– У Юдина, – усмехнувшись, ответил мне Митька, когда я задал этот вопрос, – он святым отцам, когда историю свою писал так прямо и сказал, что доказательств бы для народа побольше, и вообще все массово в коровники попрут и руки царапать начнут. Он же вставил истории про чудесные спасения императора и императрицы, которым Господь телочков накануне болезни подсунул, дабы правили они на радость…
– Да уж, Юдин у нас один такой, – я сложил газету, чтобы вернуться к ней вечером.
– И не надейся, государь Петр Алексеевич, – Митька хмыкнул, – он себе таких же подобрал работников. И по вечерам проводит обучение, как сделать историю красочнее и интереснее, – я прикрыл глаза рукой. Боже, что я наделал? Не выпустил ли джинна из бутылки? Но его теперь назад не загонишь, народ требует зрелищ, то есть хорошего и горячего чтива, и желательно почаще.
– Горенки полностью Долгоруким возвращаешь, государь Петр Алексеевич? – Митька готовился проект приказа составлять.
– Ванька их купил, и заплатил золотом, – я кивнул на статуэтку. – Да и надо же им где-то жить. Как он сына-то назвал? – запоздало поинтересовался у выходящего Митьки.
– Петр, – он усмехнулся и уже приготовился закрыть за собой дверь, но я его остановил.
– Румянцев где? – Петр значит, ну-ну.
– Пытается увезти обратно во Францию Филиппа Орлеанского и его… хм, подругу.
– Получается? – я только зубами скрипнул, потому что никак невыгоняемые французы начали меня уже раздражать.
– С трудом, но сундуки не далее, как сегодня утром, удалось наконец собрать и даже закрепить на карете. Так что, возможно, уже завтра выдвинутся. Осталось же всего ничего – шевалье в карету загрузить, – я не удержался и хмыкнул.
– Вот скажи мне, как он с Шуваловыми умудрился настолько общий язык найти? – я покачал головой и потянулся. Работать не хотелось, да и не было каких-то особо важных дел, за исключением того, чтобы Румянцева послать к испанцам с предложением разрешить наш назревающий конфликт полюбовно. С французами можно кого другого отправить, все равно у нас с Людовиком пока вооруженный нейтралитет и почти что мир и дружба.
– На почве особой остроты ума, надо полагать, – Митька вздохнул и закрыл дверь, но теперь уже с этой стороны. – Мне тут намедни весточка пришла от моего Мастера по масонской ложе. Просит он одного кандидата посвятить в его отсутствие. Очень уже тот горит желанием разделить с братьями их нелегкий труд.
– И кто этот жаждущий? – я внимательно посмотрел на Митьку. Тот немного замялся, словно не хотел мне говорить, хотя я точно знаю, что Ушаков имеет все имена потенциальных братцев-каменщиков. Наконец, Митька вздохнул и тихо произнес.
– Воронцов это…
– Что? – я даже вскочил на ноги. – Секретарь Филиппы?

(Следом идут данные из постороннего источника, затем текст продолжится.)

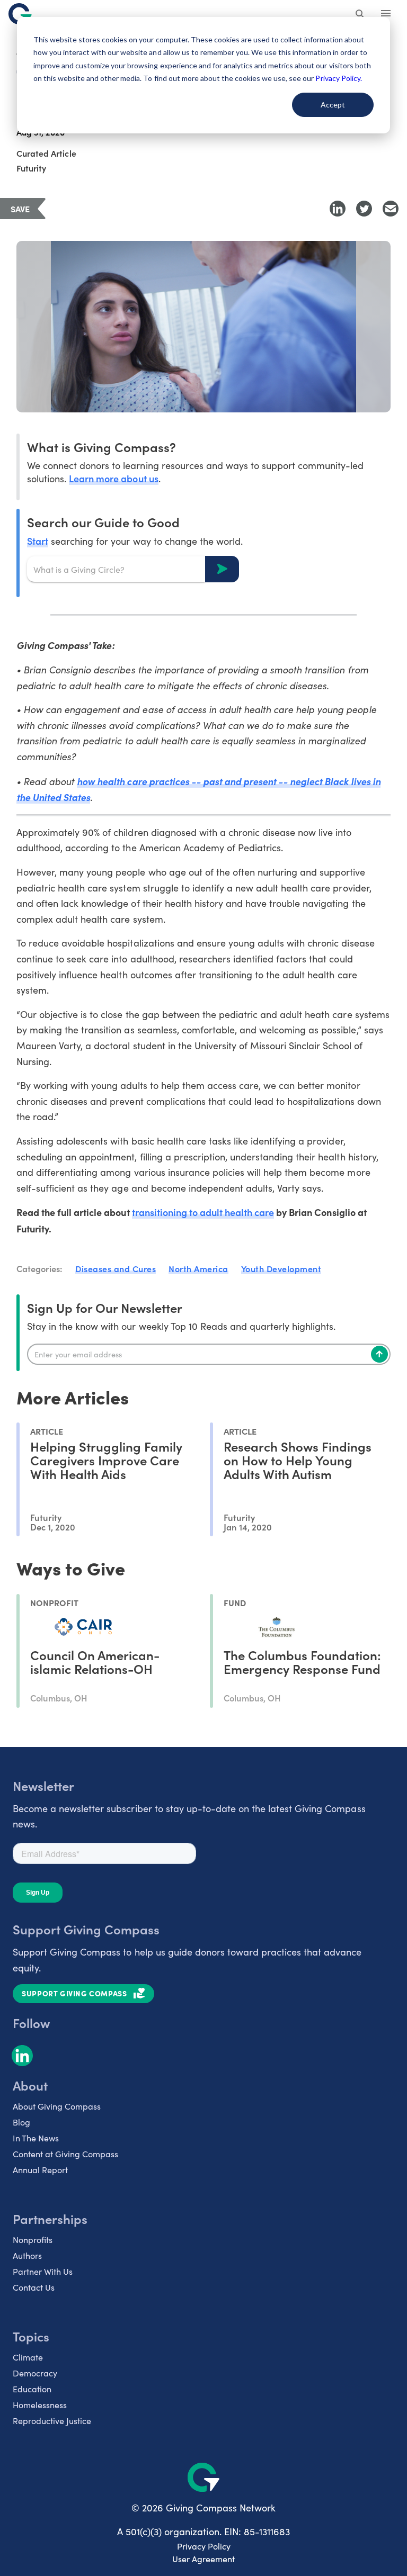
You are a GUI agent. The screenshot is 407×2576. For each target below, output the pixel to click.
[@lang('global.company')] (20, 13)
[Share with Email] (391, 209)
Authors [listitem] (27, 2255)
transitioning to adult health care (203, 1212)
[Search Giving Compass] (360, 15)
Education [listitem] (32, 2388)
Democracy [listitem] (35, 2373)
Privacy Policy (204, 2546)
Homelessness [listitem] (40, 2404)
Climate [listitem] (28, 2357)
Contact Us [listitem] (34, 2287)
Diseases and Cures (115, 1268)
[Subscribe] (379, 1354)
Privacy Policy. (338, 78)
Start (37, 540)
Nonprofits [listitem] (32, 2239)
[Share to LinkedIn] (338, 209)
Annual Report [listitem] (40, 2169)
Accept (333, 104)
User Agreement (203, 2558)
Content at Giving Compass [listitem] (65, 2153)
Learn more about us (113, 478)
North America (198, 1268)
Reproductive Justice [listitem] (52, 2420)
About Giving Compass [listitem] (57, 2106)
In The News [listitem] (36, 2137)
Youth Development (281, 1268)
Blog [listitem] (21, 2122)
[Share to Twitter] (364, 209)
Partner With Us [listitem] (43, 2271)
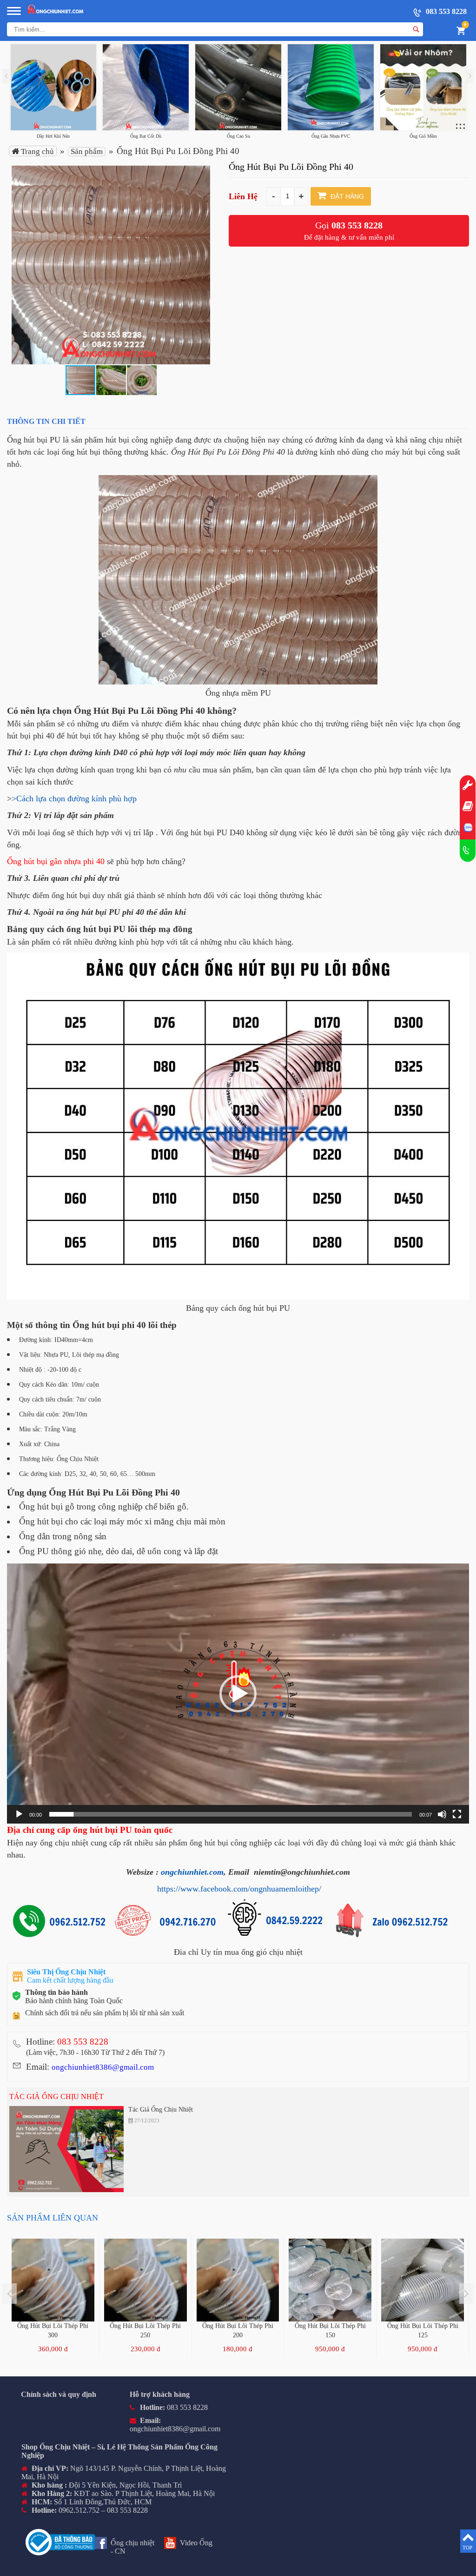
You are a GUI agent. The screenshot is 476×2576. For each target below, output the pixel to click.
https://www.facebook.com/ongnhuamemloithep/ (239, 1888)
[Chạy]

– Ну… да, – развел руками Митька. – Ты только не волнуйся, государь Петр Алексеевич, я с него глаз и так не спускаю, все-таки над секретарями я пока главный. Да и не призывает ложа к насилию…
– Я знаю, – я снова опустился в кресло и прикрыл глаза рукой. – Я знаю, масоны могут всего лишь за своих заморских братьев просить. Но… А, ладно, посвящай этого малолетнего кретина, пущай почувствует собственную значимость, – я махнул рукой, показывая свое отношение ко всему этому сборищу.
– Михаил Воронцов твой ровесник, государь, – ухмыльнулся Митька.
– Я знаю, вот только он слишком уж хочет уподобиться иноземцам, поэтому Магистру в ноги и упал, – я побарабанил пальцами по столу. – Вот что, Мишка этот с братьями Шуваловыми больно дружен был, когда у Елизаветы в пажах ошивался. Проверить бы надобно, а не так уж случаен этот загул с шевалье Орлеанским произошел.
– Я передам Андрею Ивановичу, – кивнул Митька.
– Передай, – я задумчиво посмотрел на него. – Как тебе в роли дворянина живется? – он пожал плечами, словно говоря, что разницы особой не почувствовал. – А что Мастер ложи, не заподозрил тебя ни в чем, пока не уехал оборону настраивать в Астрахань?
– Нет, – Митька покачал головой. – Более того, он убедился в моей полезности, когда того же Воронцова назначили к государыне секретарем. Он был уверен, что это я поспособствовал, ну, а я не переубеждал его.